Work to complete
Using the data below, copy each line that includes the word "Locate".

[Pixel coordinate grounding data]
╔══

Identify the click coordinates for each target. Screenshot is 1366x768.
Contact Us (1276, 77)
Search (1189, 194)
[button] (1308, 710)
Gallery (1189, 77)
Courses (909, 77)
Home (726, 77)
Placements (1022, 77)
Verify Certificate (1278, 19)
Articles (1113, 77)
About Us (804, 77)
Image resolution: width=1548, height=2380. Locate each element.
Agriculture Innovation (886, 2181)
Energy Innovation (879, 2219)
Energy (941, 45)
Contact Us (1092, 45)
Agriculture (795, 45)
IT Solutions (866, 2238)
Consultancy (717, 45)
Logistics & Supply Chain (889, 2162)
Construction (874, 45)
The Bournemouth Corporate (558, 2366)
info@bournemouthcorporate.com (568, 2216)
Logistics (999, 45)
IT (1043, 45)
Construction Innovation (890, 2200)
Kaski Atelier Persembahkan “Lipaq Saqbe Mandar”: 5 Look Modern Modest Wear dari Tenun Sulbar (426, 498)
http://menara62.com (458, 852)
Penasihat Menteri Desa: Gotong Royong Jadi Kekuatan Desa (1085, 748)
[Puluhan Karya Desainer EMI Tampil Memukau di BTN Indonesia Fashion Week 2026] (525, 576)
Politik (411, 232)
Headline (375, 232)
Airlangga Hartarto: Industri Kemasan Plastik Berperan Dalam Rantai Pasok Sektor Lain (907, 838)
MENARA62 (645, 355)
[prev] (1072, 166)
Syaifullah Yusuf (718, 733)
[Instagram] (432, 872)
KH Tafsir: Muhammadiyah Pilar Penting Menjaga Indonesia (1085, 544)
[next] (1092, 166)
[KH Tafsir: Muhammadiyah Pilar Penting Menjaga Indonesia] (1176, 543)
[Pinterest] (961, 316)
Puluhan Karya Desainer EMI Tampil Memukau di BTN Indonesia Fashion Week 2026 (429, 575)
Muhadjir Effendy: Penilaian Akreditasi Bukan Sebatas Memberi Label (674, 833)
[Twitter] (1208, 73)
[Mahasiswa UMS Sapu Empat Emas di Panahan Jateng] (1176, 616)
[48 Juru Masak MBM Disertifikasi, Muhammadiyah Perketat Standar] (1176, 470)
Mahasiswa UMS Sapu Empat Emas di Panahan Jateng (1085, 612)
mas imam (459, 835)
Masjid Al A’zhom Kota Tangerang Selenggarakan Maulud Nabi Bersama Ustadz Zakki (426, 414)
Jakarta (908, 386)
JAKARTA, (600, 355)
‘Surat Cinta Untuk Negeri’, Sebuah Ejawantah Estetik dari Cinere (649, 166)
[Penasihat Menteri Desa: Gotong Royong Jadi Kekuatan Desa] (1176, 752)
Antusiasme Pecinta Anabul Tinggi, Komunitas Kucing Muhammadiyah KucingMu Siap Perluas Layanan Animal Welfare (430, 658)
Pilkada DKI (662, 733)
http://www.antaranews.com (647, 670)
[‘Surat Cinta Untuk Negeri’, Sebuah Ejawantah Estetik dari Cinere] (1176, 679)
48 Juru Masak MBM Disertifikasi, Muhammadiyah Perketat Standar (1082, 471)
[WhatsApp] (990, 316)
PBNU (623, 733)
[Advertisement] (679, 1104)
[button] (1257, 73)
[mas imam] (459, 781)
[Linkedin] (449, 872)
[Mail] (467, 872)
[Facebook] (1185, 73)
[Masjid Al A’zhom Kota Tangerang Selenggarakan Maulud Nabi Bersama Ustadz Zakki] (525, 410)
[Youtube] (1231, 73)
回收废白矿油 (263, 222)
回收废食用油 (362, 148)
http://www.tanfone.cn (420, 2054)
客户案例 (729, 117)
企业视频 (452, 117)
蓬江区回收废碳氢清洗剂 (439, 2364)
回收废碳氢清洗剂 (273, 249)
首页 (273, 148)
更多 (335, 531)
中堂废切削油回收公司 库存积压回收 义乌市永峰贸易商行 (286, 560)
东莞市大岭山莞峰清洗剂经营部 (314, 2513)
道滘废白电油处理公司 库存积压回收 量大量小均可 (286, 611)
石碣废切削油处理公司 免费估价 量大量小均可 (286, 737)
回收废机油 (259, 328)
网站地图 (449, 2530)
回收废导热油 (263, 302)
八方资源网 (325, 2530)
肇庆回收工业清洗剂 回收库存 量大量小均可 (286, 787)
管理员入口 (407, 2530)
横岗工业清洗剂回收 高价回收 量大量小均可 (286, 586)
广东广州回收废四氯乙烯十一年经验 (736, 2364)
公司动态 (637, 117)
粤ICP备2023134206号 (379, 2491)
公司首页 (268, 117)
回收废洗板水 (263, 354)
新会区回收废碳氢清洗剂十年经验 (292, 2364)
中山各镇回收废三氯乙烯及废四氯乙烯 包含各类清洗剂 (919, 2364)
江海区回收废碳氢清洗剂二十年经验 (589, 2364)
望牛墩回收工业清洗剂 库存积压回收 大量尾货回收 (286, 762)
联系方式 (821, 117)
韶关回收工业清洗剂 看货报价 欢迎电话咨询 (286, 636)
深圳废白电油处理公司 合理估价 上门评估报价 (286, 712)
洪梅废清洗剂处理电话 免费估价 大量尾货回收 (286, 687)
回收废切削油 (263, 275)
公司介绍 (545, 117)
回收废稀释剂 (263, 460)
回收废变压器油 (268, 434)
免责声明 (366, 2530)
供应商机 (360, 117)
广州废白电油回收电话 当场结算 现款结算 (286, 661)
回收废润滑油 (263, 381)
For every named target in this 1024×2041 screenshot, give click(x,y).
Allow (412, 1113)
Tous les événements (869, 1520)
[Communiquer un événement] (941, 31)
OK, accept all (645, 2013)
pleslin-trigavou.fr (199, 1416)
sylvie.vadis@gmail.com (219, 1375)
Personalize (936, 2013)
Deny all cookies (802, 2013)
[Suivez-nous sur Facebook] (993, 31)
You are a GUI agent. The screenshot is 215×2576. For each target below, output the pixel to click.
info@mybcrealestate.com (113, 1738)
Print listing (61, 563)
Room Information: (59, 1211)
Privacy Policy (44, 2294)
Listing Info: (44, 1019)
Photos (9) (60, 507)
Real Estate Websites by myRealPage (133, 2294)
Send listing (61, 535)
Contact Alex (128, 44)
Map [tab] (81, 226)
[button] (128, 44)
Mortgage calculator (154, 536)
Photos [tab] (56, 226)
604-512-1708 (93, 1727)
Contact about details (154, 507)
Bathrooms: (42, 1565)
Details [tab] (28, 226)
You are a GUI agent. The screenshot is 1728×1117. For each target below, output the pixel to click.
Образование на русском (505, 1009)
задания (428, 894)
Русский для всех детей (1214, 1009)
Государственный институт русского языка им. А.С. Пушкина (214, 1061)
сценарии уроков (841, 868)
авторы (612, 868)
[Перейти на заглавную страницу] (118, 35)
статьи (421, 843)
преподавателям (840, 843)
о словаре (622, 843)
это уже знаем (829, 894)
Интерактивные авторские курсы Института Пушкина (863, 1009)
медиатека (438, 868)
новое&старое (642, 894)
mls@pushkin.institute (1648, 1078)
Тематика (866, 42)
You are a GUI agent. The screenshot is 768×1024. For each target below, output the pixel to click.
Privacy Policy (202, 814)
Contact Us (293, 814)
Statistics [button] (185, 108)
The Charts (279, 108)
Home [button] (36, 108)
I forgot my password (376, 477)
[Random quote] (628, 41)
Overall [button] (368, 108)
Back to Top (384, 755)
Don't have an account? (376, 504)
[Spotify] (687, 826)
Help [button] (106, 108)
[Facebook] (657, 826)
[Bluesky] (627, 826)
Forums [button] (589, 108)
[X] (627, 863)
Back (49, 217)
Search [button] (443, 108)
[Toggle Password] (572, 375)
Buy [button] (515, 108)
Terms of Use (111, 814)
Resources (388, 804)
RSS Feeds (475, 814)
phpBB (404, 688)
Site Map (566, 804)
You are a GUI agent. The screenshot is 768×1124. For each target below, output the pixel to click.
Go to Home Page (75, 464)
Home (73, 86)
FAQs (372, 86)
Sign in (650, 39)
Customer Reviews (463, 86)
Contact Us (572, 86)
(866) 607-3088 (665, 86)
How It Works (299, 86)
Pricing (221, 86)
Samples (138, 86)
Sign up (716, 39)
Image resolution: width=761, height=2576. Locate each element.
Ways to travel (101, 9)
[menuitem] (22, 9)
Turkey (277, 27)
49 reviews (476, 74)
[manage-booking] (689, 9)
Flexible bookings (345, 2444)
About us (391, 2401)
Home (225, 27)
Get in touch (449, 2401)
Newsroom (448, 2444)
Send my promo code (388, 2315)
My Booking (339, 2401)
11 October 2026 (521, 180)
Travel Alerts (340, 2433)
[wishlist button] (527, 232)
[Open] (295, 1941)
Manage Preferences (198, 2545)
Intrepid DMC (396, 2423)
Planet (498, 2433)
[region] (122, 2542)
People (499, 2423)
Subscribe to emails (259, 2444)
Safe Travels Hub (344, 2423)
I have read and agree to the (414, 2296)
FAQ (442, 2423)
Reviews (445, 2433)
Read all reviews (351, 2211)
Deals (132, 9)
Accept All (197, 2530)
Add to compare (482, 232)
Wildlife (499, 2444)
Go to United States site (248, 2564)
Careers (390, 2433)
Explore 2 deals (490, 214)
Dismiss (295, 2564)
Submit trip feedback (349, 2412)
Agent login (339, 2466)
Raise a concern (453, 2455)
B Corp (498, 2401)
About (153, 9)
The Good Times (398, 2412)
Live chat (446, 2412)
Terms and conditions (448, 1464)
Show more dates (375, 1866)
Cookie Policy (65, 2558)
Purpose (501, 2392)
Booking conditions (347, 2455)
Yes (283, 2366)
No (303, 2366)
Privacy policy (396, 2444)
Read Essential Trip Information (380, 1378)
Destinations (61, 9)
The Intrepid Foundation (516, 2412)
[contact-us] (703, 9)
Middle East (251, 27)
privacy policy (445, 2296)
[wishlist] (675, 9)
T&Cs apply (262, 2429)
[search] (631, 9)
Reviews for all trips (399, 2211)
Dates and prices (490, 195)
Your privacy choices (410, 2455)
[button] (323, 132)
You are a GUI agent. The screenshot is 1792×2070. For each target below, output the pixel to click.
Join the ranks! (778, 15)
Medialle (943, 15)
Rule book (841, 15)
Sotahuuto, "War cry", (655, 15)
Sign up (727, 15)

╚══

Answer to this problem
Image resolution: width=1548, height=2380. Locate each element.
Image resolution: width=761, height=2576. Locate each element.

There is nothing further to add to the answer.